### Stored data
########################################

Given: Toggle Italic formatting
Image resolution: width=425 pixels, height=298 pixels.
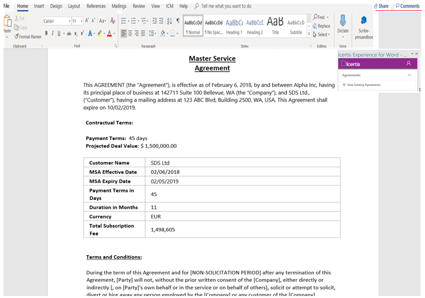Looking at the screenshot, I should pyautogui.click(x=52, y=33).

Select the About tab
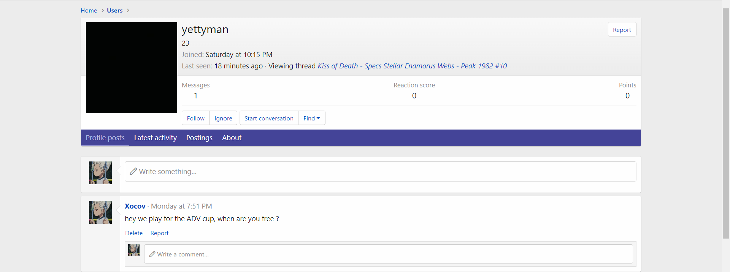coord(232,138)
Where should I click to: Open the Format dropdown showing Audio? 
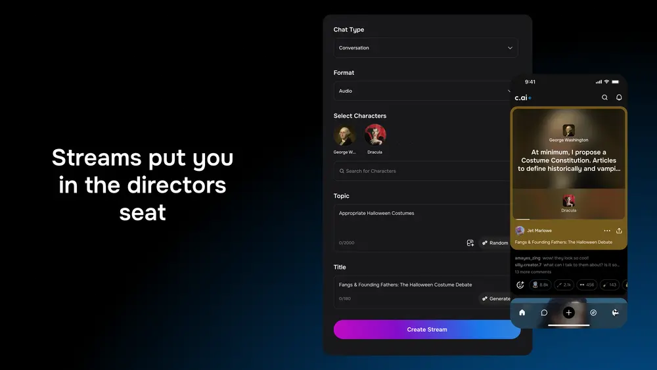click(422, 91)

########################################

### YOUR INSTRUCTIONS
What is needed is an exact output of the records above, with every picture left out.

### ANSWER TO THE EXERCISE
Given: Toggle Italic formatting
Image resolution: width=425 pixels, height=298 pixels.
Looking at the screenshot, I should pyautogui.click(x=52, y=33).

Select the About tab
coord(232,138)
Where should I click to: Open the Format dropdown showing Audio? 
click(422, 91)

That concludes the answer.